# EXERCISE AIM
From the first line to the last, print the data exactly as it appears.

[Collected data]
>>>
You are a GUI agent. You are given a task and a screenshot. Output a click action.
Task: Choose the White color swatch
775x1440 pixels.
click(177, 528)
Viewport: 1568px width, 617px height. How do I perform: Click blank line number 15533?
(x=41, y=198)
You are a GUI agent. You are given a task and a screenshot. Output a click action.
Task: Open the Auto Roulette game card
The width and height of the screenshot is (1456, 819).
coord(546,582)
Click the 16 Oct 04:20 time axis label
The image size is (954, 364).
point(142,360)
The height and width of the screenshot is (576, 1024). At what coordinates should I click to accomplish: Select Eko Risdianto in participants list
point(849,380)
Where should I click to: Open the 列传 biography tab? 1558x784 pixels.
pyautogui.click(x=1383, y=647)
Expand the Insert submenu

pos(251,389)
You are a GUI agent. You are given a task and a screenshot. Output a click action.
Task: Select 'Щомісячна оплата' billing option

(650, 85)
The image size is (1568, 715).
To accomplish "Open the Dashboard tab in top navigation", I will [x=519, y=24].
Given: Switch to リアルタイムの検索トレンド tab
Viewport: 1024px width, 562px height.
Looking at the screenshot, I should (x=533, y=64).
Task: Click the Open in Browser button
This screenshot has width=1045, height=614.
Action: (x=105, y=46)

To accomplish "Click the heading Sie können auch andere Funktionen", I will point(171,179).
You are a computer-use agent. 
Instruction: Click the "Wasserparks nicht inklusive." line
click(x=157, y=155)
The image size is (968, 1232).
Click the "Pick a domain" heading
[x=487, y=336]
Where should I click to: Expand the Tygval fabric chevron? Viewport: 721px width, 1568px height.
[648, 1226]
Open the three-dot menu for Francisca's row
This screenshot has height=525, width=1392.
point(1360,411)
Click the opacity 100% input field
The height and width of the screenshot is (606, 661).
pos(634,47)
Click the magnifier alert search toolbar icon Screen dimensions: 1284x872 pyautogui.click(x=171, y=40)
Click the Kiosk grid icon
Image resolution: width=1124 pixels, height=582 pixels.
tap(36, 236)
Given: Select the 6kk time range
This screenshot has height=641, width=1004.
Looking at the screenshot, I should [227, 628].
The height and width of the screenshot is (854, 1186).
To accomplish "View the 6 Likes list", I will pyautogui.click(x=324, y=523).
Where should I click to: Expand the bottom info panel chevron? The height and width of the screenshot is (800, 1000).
<<<
# SOLUTION FOR THIS PROBLEM
You are a GUI agent. You are given a task and a screenshot. Output a click action.
Task: Choose the White color swatch
775x1440 pixels.
click(177, 528)
Viewport: 1568px width, 617px height. How do I perform: Click blank line number 15533?
(x=41, y=198)
You are a GUI agent. You are given a task and a screenshot. Output a click action.
Task: Open the Auto Roulette game card
The width and height of the screenshot is (1456, 819).
coord(546,582)
Click the 16 Oct 04:20 time axis label
The image size is (954, 364).
point(142,360)
The height and width of the screenshot is (576, 1024). At what coordinates should I click to accomplish: Select Eko Risdianto in participants list
point(849,380)
Where should I click to: Open the 列传 biography tab? 1558x784 pixels.
pyautogui.click(x=1383, y=647)
Expand the Insert submenu

pos(251,389)
You are a GUI agent. You are given a task and a screenshot. Output a click action.
Task: Select 'Щомісячна оплата' billing option

(650, 85)
The image size is (1568, 715).
To accomplish "Open the Dashboard tab in top navigation", I will [x=519, y=24].
Given: Switch to リアルタイムの検索トレンド tab
Viewport: 1024px width, 562px height.
Looking at the screenshot, I should (x=533, y=64).
Task: Click the Open in Browser button
This screenshot has width=1045, height=614.
Action: (x=105, y=46)

To accomplish "Click the heading Sie können auch andere Funktionen", I will point(171,179).
You are a computer-use agent. 
Instruction: Click the "Wasserparks nicht inklusive." line
click(x=157, y=155)
The image size is (968, 1232).
Click the "Pick a domain" heading
[x=487, y=336]
Where should I click to: Expand the Tygval fabric chevron? Viewport: 721px width, 1568px height.
[648, 1226]
Open the three-dot menu for Francisca's row
This screenshot has height=525, width=1392.
point(1360,411)
Click the opacity 100% input field
The height and width of the screenshot is (606, 661).
pos(634,47)
Click the magnifier alert search toolbar icon Screen dimensions: 1284x872 pyautogui.click(x=171, y=40)
Click the Kiosk grid icon
Image resolution: width=1124 pixels, height=582 pixels.
tap(36, 236)
Given: Select the 6kk time range
This screenshot has height=641, width=1004.
Looking at the screenshot, I should [227, 628].
The height and width of the screenshot is (854, 1186).
To accomplish "View the 6 Likes list", I will pyautogui.click(x=324, y=523).
Where should I click to: Expand the bottom info panel chevron? The height and width of the screenshot is (800, 1000).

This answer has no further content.